Weekends...they evaporate in an instant. This one especially. Mark started coming down with flu on friday and it really hit him hard today. We all had it a few weeks ago and I really thought he had dodged it. Zoey never did come down with it and lets pray it passes her by this time. Mark has handled not feeling well like most other men...... I'll leave it at that. Jake turned 7 on friday.He is the sweetest little guy. So joyful,kind and patient,especially with Joe. Dinner here with everyone. Another great birthday celebration,third one in the last 2 weeks with Jessica's only 2 weeks away . My baby will be 21, where ever did the time go? Time does that,much like weekends,evaporate. My problem is, I know how quickly it evaporates but as of late I have not been very good at taking the time to treasure the moments. Something I need to work really hard on so as not to let it all evaporate before my eyes.
Why Little Wonders?
When Zoey was first born,Caitlin,our 19 year old made me a CD to listen to as I made the daily trek to CHLA everyday. The first song was Wonder,by Natalie Merchant, a song written to speak directly to the hearts of people who have special needs children in their lives. The second song is a song from Rob Thomas, lead singer of Matchbox Twenty. Little Wonders is the title and to this day this song brings tears to my eyes each and every time I hear it and reminds me to pause and take notice of the little wonders in my life.
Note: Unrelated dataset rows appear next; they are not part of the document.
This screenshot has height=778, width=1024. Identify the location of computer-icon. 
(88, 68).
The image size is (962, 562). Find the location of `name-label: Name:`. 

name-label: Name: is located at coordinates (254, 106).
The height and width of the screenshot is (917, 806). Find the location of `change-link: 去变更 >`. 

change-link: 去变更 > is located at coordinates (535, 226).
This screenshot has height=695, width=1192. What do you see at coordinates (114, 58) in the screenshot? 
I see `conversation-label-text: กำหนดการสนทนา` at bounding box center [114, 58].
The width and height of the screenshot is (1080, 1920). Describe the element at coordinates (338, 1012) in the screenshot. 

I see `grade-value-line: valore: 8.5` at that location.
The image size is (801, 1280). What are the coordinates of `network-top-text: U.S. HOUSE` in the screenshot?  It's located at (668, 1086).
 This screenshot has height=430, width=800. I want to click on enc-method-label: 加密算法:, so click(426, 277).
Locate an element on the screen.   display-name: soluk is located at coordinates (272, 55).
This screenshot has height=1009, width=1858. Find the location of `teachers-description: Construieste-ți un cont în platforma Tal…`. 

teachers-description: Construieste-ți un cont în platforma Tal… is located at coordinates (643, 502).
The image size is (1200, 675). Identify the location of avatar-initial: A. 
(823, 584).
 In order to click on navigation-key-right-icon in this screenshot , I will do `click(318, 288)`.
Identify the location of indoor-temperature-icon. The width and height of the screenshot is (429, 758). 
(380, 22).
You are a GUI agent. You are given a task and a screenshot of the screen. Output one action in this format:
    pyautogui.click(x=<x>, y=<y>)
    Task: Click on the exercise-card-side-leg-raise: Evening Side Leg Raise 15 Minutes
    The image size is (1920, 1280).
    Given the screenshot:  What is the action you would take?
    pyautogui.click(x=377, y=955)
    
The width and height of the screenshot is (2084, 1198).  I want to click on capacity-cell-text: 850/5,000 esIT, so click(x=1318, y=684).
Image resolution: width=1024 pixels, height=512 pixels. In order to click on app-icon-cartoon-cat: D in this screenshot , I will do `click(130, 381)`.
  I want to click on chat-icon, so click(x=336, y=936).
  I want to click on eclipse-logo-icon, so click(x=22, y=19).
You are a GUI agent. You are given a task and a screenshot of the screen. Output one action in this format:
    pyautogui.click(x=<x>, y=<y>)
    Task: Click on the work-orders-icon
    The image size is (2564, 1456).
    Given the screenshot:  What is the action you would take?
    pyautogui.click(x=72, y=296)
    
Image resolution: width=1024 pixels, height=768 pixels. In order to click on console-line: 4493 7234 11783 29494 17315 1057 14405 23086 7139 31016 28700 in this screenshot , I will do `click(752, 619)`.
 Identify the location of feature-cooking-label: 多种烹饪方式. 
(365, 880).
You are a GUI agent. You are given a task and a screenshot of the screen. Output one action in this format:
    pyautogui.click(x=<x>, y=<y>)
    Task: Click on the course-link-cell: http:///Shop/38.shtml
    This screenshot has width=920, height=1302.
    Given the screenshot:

If you have a moment, listen to it . As I become more proficient at blogging I will post maybe a montage of Zoey and you can hear it that way. Be patient as I am so green at this blogging thing. Soon, with the help of my family we will customize this page and" trick it out" with the latest and the greatest!
The Beginning
My first official entry into the world of blogging! I decided,after much contemplation,that this would be the best way to keep everyone up to date on the crazy but wondrous lives of the Needhams. Especially little Miss Zoey Grace. My inspiration also came from viewing sites of remarkable families taking journeys similar to ours. With the help of my technology hip children and husband I hope to do this latest chapter justice. So welcome ,enjoy and our hopes are that this achieves two things..... one, a little therapy and outlet for me and two a connection between many of us , seperated by distance but never,far from each others hearts.